Il comando date è espresso volutamente senza specificare l'oggetto perché come tutto è per noi dono di Dio così qualsiasi cosa è da dare. Ancora una volta la misura del nostro dono coincide con la misura della nostra comprensione del dono ricevuto.
Questo messaggio scuote la nostra visione del mondo di uomini giusti o religiosi che riteniamo nostro preciso dovere il dividere il mondo tra buoni e cattivi. Se continuiamo a considerarci giusti corriamo il rischio di considerare questa buona notizia della misericordia una via adatta soltanto per il mondo, a noi estraneo, dei peccatori e dei perduti. Potremmo pensare che per noi, perfetti e illuminati, ci sia un'altra via. Il testo nei versetti 39-42 ci mette in guardia: chi si ritiene illuminato e vuole percorrere una via che crede superiore alla misericordia è un cieco ossia uno che non conosce né sé né Dio né gli altri. E cade nel fosso ossia fallisce la propria vita. E` un po' come se Gesù domandasse: qualcuno ritiene di fare qualcosa di superiore a quel che propongo io che sono il maestro e mangio e bevo con pubblicani e prostitute?

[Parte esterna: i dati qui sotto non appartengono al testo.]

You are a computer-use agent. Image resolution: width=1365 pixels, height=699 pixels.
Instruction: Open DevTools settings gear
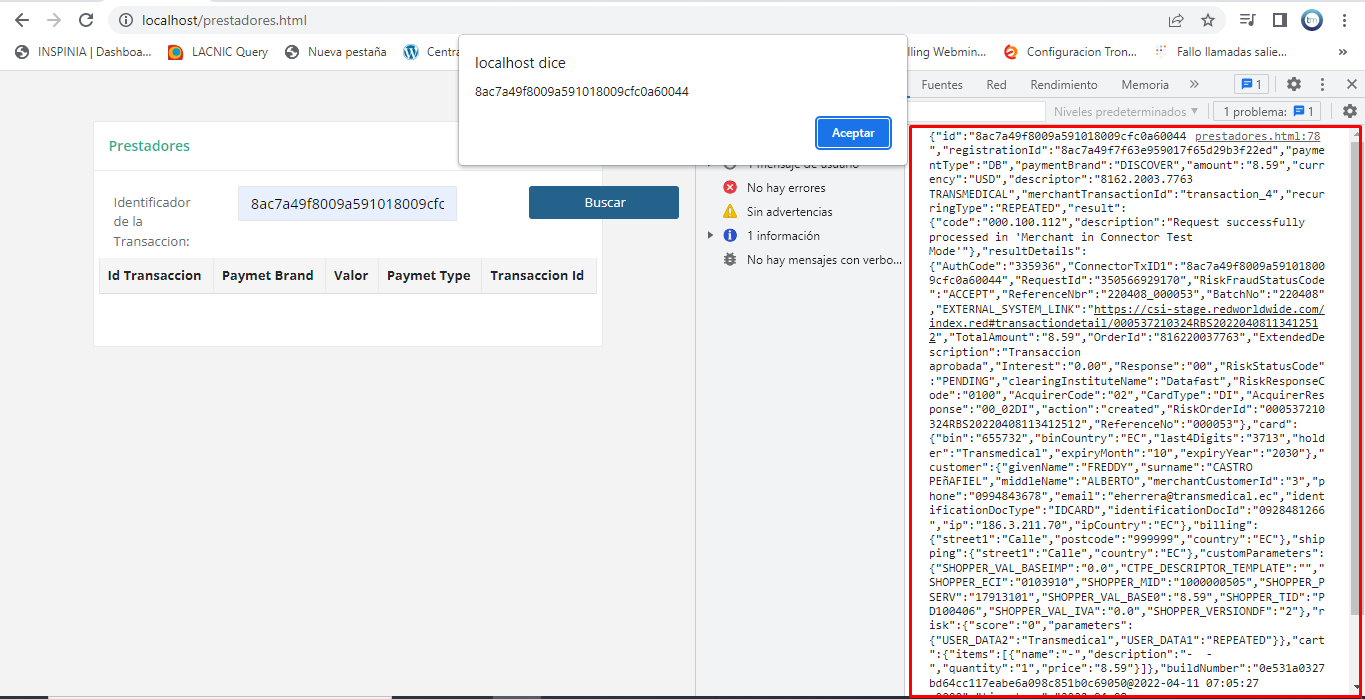(1293, 85)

Cattivi maestri sono coloro che sono ciechi alla misericordia, che si ritengono più perfetti, giudici spietati con gli altri ma benevoli con se stessi. Agire così significa avere una trave nell'occhio ossia essere morti, non essere figli di Dio, essere senza identità. Significa avere zelo per correggere gli altri, ma questo zelo fa del male al prossimo. Togliere la trave dal mio occhio significa imparare che sono chiamato innanzi tutto a correggere me stesso e non gli altri. La correzione fraterna sarà trattata alla fine del vangelo di Luca, al capitolo 17.